En surveillant attentivement les temps d’arrivée des impulsions de plusieurs pulsars répartis dans la Voie lactée, les chercheurs peuvent identifier les modèles de variation qui indiquent la présence d’ondes gravitationnelles. En d’autres termes, un motif distinctif de déviations de synchronisation corrélées, en accord avec les prédictions de la relativité générale. La source de ces ondes gravitationnelles serait alors un fond diffus dans tout le ciel, une population de trous noirs binaires supermassifs en spirale (mais pas encore en coalescence).

simulation binaire trou noir
Simulation numérique d’une fusion binaire de trous noirs et des ondes gravitationnelles générées. © N. Fischer, H. Pfeiffer, A. Buonanno (Max Planck Institute for Gravitational Physics), Simulating eXtreme Spacetimes (SXS) Collaboration

En effet, selon la théorie de la relativité générale d’Einstein, un fond d’ondes gravitationnelles provenant de toutes les directions de l’univers devrait affecter les temps d’arrivée des signaux de pulsars de manière spécifique et prévisible. Le modèle de Hellings & Downs décrit cette relation attendue : plus les pulsars sont proches, plus leurs signaux sont affectés de la même manière par les ondes gravitationnelles, et donc plus leurs temps d’arrivée varient de manière similaire.

La « note de basse cosmique » : une symphonie de l’Univers

Les ondes gravitationnelles détectées ont été décrites comme une « note de basse cosmique ». Cette analogie musicale est due au fait que les ondes gravitationnelles possèdent des fréquences extrêmement basses, dans la gamme nanohertz. Pour mettre cela en perspective, la fréquence de la lumière visible, que nous percevons tous les jours, est de l’ordre des péta (1015) hertz, soit des milliards de fois plus élevée.

La détection de cette « note de basse cosmique » pourrait avoir des implications profondes pour notre compréhension de l’univers à grande échelle. Les ondes gravitationnelles complètent notre capacité à le « voir » à travers la lumière. Cette nouvelle perspective nous donne un aperçu des événements cosmiques les plus énergétiques et pourrait révéler des aspects de l’univers qui étaient auparavant inaccessibles.
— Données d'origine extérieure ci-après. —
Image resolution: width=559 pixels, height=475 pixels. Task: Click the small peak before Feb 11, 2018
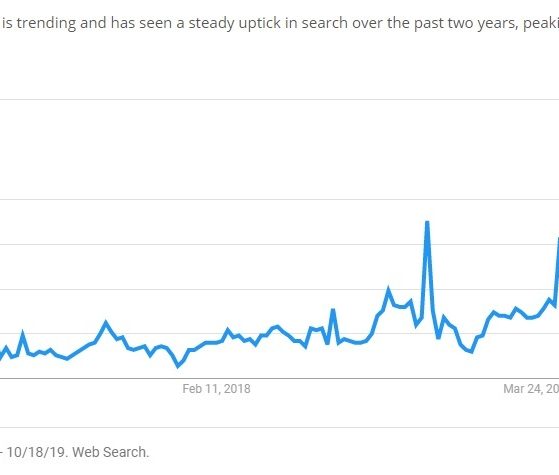tap(106, 323)
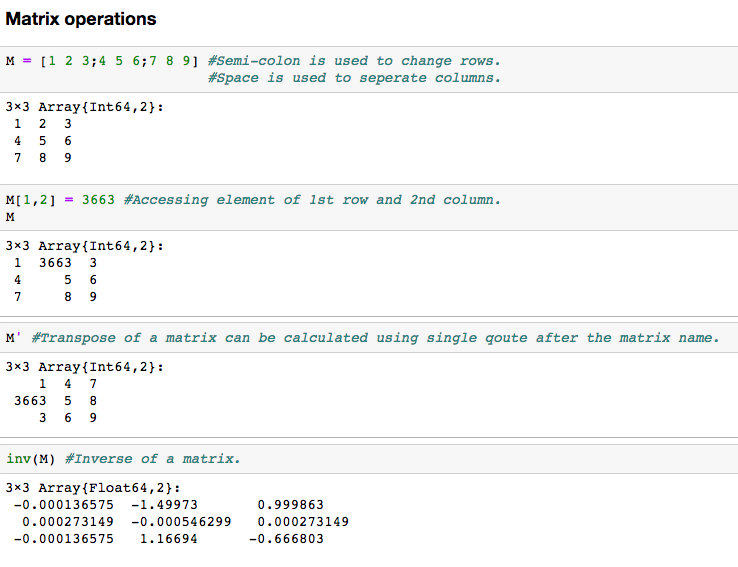Click the -0.000546299 value in inverse output
Viewport: 738px width, 567px height.
181,522
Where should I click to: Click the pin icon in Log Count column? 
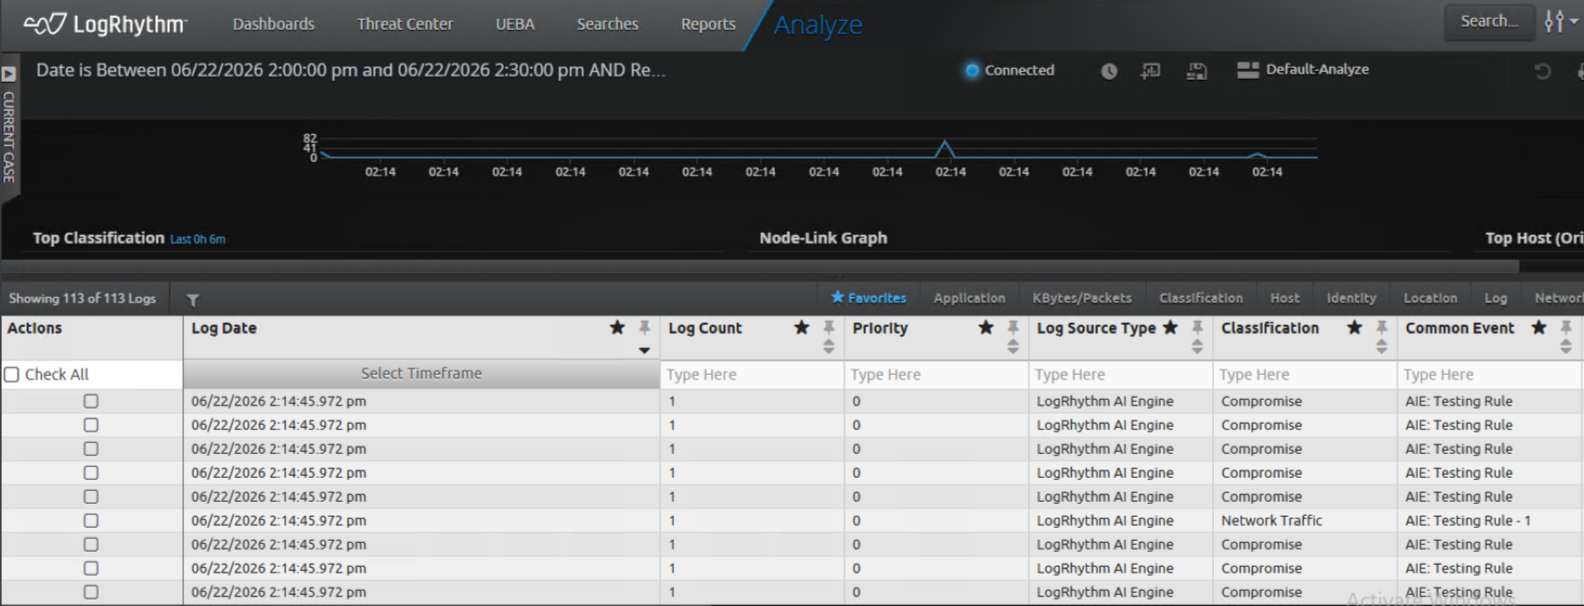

Les analyses de futurs ensembles de données, tels que l’ensemble de données IPTA (International Pulsar Timing Array) à venir qui combinera des mesures de nombreux télescopes à travers le monde, permettront de mieux contraindre le modèle de corrélation et d’en apprendre davantage sur les sources astrophysiques et/ou cosmologiques produisant ce signal.